** DATA UNDER STUDY follows **

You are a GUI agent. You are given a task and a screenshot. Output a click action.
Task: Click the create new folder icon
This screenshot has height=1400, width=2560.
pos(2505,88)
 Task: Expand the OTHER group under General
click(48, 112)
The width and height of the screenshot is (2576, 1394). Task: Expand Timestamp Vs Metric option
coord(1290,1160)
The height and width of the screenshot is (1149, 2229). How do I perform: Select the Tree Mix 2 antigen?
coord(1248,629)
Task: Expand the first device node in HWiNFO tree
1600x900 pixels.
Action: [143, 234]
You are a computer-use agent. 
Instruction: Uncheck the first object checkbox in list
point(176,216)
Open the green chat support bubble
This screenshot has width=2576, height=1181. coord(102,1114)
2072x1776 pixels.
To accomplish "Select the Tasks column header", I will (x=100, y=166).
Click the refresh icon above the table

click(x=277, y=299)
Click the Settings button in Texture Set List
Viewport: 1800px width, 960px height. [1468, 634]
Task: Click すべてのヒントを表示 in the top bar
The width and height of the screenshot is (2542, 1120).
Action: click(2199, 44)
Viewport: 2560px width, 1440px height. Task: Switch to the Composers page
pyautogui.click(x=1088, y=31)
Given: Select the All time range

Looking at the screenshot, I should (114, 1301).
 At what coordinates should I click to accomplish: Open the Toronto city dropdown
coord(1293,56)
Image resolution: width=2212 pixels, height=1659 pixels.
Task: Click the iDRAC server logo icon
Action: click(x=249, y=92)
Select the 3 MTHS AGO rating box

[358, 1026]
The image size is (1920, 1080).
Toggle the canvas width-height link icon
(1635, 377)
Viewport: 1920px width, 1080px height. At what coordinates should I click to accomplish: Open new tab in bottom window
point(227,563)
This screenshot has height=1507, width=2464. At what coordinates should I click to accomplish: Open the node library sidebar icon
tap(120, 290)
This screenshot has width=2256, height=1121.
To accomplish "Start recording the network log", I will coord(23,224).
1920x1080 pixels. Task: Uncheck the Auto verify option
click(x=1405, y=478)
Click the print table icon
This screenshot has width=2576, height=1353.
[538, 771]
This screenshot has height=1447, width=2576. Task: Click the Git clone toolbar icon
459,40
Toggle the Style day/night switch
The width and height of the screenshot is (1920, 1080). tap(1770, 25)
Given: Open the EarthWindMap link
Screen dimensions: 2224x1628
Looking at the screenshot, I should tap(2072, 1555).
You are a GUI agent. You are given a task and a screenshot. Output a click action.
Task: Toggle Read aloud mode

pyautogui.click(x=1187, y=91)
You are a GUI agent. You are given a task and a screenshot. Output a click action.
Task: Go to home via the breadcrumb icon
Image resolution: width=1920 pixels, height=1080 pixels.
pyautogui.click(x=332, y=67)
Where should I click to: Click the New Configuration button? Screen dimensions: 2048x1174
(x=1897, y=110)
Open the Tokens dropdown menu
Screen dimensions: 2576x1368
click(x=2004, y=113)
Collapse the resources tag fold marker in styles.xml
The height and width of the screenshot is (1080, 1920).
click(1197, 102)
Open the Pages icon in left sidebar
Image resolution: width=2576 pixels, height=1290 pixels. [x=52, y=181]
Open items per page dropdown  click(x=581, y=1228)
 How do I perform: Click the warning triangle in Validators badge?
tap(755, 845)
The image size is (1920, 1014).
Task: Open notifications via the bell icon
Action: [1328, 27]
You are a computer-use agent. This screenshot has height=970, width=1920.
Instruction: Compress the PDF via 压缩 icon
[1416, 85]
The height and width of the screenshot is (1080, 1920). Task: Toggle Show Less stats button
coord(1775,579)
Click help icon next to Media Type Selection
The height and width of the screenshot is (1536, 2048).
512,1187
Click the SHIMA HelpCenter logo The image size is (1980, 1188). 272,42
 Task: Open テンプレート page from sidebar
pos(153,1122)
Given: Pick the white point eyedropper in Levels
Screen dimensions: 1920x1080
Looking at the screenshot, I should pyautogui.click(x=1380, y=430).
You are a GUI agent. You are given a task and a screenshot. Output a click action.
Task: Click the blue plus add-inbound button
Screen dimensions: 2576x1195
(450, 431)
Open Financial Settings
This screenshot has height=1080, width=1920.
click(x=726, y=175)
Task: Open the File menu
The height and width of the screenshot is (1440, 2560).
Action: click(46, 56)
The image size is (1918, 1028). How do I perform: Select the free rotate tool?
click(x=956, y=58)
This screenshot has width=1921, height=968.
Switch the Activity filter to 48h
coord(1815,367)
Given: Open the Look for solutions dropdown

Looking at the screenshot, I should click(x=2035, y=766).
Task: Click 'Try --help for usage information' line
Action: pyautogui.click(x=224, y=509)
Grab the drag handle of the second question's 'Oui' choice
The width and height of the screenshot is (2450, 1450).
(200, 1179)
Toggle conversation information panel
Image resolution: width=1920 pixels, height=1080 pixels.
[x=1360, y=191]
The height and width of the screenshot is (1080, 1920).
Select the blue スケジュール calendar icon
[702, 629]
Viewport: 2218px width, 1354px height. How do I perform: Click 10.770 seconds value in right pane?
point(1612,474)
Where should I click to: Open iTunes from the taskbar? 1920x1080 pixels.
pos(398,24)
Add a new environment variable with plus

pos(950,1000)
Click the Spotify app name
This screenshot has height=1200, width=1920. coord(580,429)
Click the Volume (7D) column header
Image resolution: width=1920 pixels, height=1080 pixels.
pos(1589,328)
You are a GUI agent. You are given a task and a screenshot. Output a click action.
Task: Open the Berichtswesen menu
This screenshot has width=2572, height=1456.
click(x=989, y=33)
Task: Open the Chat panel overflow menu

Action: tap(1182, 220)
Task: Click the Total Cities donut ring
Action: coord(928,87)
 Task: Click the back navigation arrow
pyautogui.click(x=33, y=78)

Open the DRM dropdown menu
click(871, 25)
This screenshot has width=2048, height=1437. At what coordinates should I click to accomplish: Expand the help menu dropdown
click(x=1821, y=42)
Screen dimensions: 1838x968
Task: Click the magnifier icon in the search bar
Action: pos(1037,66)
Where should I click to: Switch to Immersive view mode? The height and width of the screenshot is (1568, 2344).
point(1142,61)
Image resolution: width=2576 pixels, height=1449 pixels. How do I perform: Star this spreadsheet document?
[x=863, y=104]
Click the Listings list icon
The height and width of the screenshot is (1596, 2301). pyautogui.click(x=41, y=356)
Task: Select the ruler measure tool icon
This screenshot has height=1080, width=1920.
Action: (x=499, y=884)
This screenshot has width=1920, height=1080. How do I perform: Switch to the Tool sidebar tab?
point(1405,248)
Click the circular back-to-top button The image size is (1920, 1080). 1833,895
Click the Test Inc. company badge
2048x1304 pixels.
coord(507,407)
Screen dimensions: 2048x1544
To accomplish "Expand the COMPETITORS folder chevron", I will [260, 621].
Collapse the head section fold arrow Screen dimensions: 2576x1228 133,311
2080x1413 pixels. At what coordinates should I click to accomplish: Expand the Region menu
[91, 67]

** End of DATA UNDER STUDY **

> [REQUIREMENT]: The entries above must be repeated word for word.

> [ANSWER FOR THE TASK]:
You are a GUI agent. You are given a task and a screenshot. Output a click action.
Task: Click the create new folder icon
This screenshot has height=1400, width=2560.
pos(2505,88)
 Task: Expand the OTHER group under General
click(48, 112)
The width and height of the screenshot is (2576, 1394). Task: Expand Timestamp Vs Metric option
coord(1290,1160)
The height and width of the screenshot is (1149, 2229). How do I perform: Select the Tree Mix 2 antigen?
coord(1248,629)
Task: Expand the first device node in HWiNFO tree
1600x900 pixels.
Action: [143, 234]
You are a computer-use agent. 
Instruction: Uncheck the first object checkbox in list
point(176,216)
Open the green chat support bubble
This screenshot has width=2576, height=1181. coord(102,1114)
2072x1776 pixels.
To accomplish "Select the Tasks column header", I will (x=100, y=166).
Click the refresh icon above the table

click(x=277, y=299)
Click the Settings button in Texture Set List
Viewport: 1800px width, 960px height. [1468, 634]
Task: Click すべてのヒントを表示 in the top bar
The width and height of the screenshot is (2542, 1120).
Action: click(2199, 44)
Viewport: 2560px width, 1440px height. Task: Switch to the Composers page
pyautogui.click(x=1088, y=31)
Given: Select the All time range

Looking at the screenshot, I should (114, 1301).
 At what coordinates should I click to accomplish: Open the Toronto city dropdown
coord(1293,56)
Image resolution: width=2212 pixels, height=1659 pixels.
Task: Click the iDRAC server logo icon
Action: click(x=249, y=92)
Select the 3 MTHS AGO rating box

[358, 1026]
The image size is (1920, 1080).
Toggle the canvas width-height link icon
(1635, 377)
Viewport: 1920px width, 1080px height. At what coordinates should I click to accomplish: Open new tab in bottom window
point(227,563)
This screenshot has height=1507, width=2464. At what coordinates should I click to accomplish: Open the node library sidebar icon
tap(120, 290)
This screenshot has width=2256, height=1121.
To accomplish "Start recording the network log", I will coord(23,224).
1920x1080 pixels. Task: Uncheck the Auto verify option
click(x=1405, y=478)
Click the print table icon
This screenshot has width=2576, height=1353.
[538, 771]
This screenshot has height=1447, width=2576. Task: Click the Git clone toolbar icon
459,40
Toggle the Style day/night switch
The width and height of the screenshot is (1920, 1080). tap(1770, 25)
Given: Open the EarthWindMap link
Screen dimensions: 2224x1628
Looking at the screenshot, I should tap(2072, 1555).
You are a GUI agent. You are given a task and a screenshot. Output a click action.
Task: Toggle Read aloud mode

pyautogui.click(x=1187, y=91)
You are a GUI agent. You are given a task and a screenshot. Output a click action.
Task: Go to home via the breadcrumb icon
Image resolution: width=1920 pixels, height=1080 pixels.
pyautogui.click(x=332, y=67)
Where should I click to: Click the New Configuration button? Screen dimensions: 2048x1174
(x=1897, y=110)
Open the Tokens dropdown menu
Screen dimensions: 2576x1368
click(x=2004, y=113)
Collapse the resources tag fold marker in styles.xml
The height and width of the screenshot is (1080, 1920).
click(1197, 102)
Open the Pages icon in left sidebar
Image resolution: width=2576 pixels, height=1290 pixels. [x=52, y=181]
Open items per page dropdown  click(x=581, y=1228)
 How do I perform: Click the warning triangle in Validators badge?
tap(755, 845)
The image size is (1920, 1014).
Task: Open notifications via the bell icon
Action: [1328, 27]
You are a computer-use agent. This screenshot has height=970, width=1920.
Instruction: Compress the PDF via 压缩 icon
[1416, 85]
The height and width of the screenshot is (1080, 1920). Task: Toggle Show Less stats button
coord(1775,579)
Click help icon next to Media Type Selection
The height and width of the screenshot is (1536, 2048).
512,1187
Click the SHIMA HelpCenter logo The image size is (1980, 1188). 272,42
 Task: Open テンプレート page from sidebar
pos(153,1122)
Given: Pick the white point eyedropper in Levels
Screen dimensions: 1920x1080
Looking at the screenshot, I should pyautogui.click(x=1380, y=430).
You are a GUI agent. You are given a task and a screenshot. Output a click action.
Task: Click the blue plus add-inbound button
Screen dimensions: 2576x1195
(450, 431)
Open Financial Settings
This screenshot has height=1080, width=1920.
click(x=726, y=175)
Task: Open the File menu
The height and width of the screenshot is (1440, 2560).
Action: click(46, 56)
The image size is (1918, 1028). How do I perform: Select the free rotate tool?
click(x=956, y=58)
This screenshot has width=1921, height=968.
Switch the Activity filter to 48h
coord(1815,367)
Given: Open the Look for solutions dropdown

Looking at the screenshot, I should click(x=2035, y=766).
Task: Click 'Try --help for usage information' line
Action: pyautogui.click(x=224, y=509)
Grab the drag handle of the second question's 'Oui' choice
The width and height of the screenshot is (2450, 1450).
(200, 1179)
Toggle conversation information panel
Image resolution: width=1920 pixels, height=1080 pixels.
[x=1360, y=191]
The height and width of the screenshot is (1080, 1920).
Select the blue スケジュール calendar icon
[702, 629]
Viewport: 2218px width, 1354px height. How do I perform: Click 10.770 seconds value in right pane?
point(1612,474)
Where should I click to: Open iTunes from the taskbar? 1920x1080 pixels.
pos(398,24)
Add a new environment variable with plus

pos(950,1000)
Click the Spotify app name
This screenshot has height=1200, width=1920. coord(580,429)
Click the Volume (7D) column header
Image resolution: width=1920 pixels, height=1080 pixels.
pos(1589,328)
You are a GUI agent. You are given a task and a screenshot. Output a click action.
Task: Open the Berichtswesen menu
This screenshot has width=2572, height=1456.
click(x=989, y=33)
Task: Open the Chat panel overflow menu

Action: tap(1182, 220)
Task: Click the Total Cities donut ring
Action: coord(928,87)
 Task: Click the back navigation arrow
pyautogui.click(x=33, y=78)

Open the DRM dropdown menu
click(871, 25)
This screenshot has width=2048, height=1437. At what coordinates should I click to accomplish: Expand the help menu dropdown
click(x=1821, y=42)
Screen dimensions: 1838x968
Task: Click the magnifier icon in the search bar
Action: pos(1037,66)
Where should I click to: Switch to Immersive view mode? The height and width of the screenshot is (1568, 2344).
point(1142,61)
Image resolution: width=2576 pixels, height=1449 pixels. How do I perform: Star this spreadsheet document?
[x=863, y=104]
Click the Listings list icon
The height and width of the screenshot is (1596, 2301). pyautogui.click(x=41, y=356)
Task: Select the ruler measure tool icon
This screenshot has height=1080, width=1920.
Action: (x=499, y=884)
This screenshot has width=1920, height=1080. How do I perform: Switch to the Tool sidebar tab?
point(1405,248)
Click the circular back-to-top button The image size is (1920, 1080). 1833,895
Click the Test Inc. company badge
2048x1304 pixels.
coord(507,407)
Screen dimensions: 2048x1544
To accomplish "Expand the COMPETITORS folder chevron", I will [260, 621].
Collapse the head section fold arrow Screen dimensions: 2576x1228 133,311
2080x1413 pixels. At what coordinates should I click to accomplish: Expand the Region menu
[91, 67]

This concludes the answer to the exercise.